Does the cartography you use in much of your recent work help to connect people with some of the problems that may seem to be half way around the world?
I truly hope so! Many artists utilize maps in their work, in all kinds of different ways. Mapping is one of the chief forms of communication in the 21st century. For me, a map is like the scaffold of a building. It is a structure into which I can infuse content. Medieval and Renaissance maps are full of stories, and they have been my models. I have become an amateur student of the history of cartography. Maps reveal the biases and attitudes of their time, if one looks closely. I want to reveal today’s political realities and conflicts through re-mapping and re-inventing the world as it is presented to us daily.
Your work has been direct in it’s opposition to many things, including the U.S. roll in military action.
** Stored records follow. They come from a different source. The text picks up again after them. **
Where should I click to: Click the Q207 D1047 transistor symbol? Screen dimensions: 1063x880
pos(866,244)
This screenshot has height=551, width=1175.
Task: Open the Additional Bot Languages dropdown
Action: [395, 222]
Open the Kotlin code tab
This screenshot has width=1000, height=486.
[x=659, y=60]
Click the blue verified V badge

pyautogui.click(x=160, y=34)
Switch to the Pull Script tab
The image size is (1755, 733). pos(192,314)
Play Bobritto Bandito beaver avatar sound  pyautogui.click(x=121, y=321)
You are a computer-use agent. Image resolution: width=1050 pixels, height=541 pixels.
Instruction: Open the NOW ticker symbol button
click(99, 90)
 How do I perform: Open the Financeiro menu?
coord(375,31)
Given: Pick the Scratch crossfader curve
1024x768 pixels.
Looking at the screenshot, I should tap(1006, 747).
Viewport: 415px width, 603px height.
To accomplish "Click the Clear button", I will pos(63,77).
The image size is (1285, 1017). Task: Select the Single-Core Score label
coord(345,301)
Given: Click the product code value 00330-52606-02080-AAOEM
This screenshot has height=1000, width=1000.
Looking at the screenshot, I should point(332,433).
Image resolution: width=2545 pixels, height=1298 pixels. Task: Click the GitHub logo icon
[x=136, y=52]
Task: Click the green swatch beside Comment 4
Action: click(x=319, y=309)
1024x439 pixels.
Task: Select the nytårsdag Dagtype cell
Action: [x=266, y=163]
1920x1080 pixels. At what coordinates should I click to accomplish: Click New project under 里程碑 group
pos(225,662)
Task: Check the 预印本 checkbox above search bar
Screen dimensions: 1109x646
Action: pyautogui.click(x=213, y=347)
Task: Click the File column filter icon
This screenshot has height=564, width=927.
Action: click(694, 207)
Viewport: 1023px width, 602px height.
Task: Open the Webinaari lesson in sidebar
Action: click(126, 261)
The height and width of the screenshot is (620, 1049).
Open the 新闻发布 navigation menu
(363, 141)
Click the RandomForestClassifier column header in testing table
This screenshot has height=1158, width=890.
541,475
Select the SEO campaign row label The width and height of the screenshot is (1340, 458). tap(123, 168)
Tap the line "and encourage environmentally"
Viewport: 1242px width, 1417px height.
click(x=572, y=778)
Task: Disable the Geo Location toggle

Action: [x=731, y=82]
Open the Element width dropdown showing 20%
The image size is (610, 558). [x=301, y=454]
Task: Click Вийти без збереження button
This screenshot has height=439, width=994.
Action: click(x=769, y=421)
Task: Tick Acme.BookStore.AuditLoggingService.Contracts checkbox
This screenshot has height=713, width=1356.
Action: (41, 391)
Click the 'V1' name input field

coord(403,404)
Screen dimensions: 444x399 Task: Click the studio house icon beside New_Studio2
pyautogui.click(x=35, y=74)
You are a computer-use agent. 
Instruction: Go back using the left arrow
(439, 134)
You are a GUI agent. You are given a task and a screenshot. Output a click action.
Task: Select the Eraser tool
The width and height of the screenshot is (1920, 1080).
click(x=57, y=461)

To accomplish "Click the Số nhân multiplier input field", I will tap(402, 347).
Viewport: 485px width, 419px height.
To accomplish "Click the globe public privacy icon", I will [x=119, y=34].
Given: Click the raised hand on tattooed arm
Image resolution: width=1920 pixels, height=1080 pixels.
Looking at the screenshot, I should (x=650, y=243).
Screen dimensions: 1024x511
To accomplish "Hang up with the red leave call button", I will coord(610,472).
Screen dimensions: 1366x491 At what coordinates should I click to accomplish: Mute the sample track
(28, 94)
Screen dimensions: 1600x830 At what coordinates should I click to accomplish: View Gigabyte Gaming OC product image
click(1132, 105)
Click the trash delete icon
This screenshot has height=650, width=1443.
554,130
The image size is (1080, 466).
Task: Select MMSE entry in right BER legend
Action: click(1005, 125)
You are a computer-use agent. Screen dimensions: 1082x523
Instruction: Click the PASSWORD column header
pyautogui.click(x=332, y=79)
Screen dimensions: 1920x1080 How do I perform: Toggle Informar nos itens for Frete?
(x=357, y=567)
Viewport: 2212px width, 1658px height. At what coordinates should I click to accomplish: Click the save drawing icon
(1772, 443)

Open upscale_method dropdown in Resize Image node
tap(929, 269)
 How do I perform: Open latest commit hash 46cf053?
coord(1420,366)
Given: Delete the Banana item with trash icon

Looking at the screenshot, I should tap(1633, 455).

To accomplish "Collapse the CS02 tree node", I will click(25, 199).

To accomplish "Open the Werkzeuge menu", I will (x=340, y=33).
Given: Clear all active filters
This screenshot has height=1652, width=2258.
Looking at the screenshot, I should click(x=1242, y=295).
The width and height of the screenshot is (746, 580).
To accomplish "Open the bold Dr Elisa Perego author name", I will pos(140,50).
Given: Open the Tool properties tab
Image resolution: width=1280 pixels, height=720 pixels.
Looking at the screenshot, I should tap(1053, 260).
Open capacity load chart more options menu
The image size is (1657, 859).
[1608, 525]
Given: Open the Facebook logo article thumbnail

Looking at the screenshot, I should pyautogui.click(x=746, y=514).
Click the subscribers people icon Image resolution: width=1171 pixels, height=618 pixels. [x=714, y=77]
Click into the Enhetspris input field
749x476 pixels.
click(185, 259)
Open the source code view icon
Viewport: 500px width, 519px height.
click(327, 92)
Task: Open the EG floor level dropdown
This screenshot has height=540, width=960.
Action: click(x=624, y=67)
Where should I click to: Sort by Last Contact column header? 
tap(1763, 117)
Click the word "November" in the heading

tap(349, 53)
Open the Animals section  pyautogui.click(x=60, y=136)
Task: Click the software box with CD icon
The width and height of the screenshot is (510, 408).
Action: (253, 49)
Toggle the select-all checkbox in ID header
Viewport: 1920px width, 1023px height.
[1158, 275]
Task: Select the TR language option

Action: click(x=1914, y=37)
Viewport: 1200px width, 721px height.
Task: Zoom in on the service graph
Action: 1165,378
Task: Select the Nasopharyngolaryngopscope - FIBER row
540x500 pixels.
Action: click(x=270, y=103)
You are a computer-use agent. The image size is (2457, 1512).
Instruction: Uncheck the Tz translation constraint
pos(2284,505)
How much power does an artist have in causing change to political decisions in your opinion?
Hah! Very little, I’m afraid. Whenever there is talk about art that had a powerful impact, people mention “Guernica,” which was painted in 1937. Film and digital media may be having that kind of effect today, but we do not yet have the historical distance to know. I just now came home from an exhibition at the Guggenheim Museum, “Found in Translation,” in which there were several video pieces that made one think about language, history, culture and this current moment (particularly the works of Omer Fast and Steve McQueen).
Any thoughts to share on the unrest in North Africa and the middle east right now?
I believe that each country will evolve differently. Egypt and Tunisia seem to be off to a good start, so I’m hopeful.
Who are a few people who have inspired you in your work or in life generally?
So many things: I have a voracious appetite for the visual world. The great mosques of Isfahan. The Alhambra. The paintings of Duccio and Cimabue and the Lorenzetti and Giovanni Bellini. Mackintosh and Fortuny and Sonia Delaunay and Persian miniatures and the 20th century paintings of the Baroda school (India). And movies: I grew up on Godard, Truffaut, Varda, Antonioni, Fellini. If you asked me this question on another day, I’d come up with a different list.
What can we look forward to seeing from you in the future?
I’m thinking of doing a piece about Christianity next (I’m a secular Jew). I grew up in a Catholic town, where we were the only Jewish family. I’m always fascinated by “the other”, and where I stand in relationship to those others.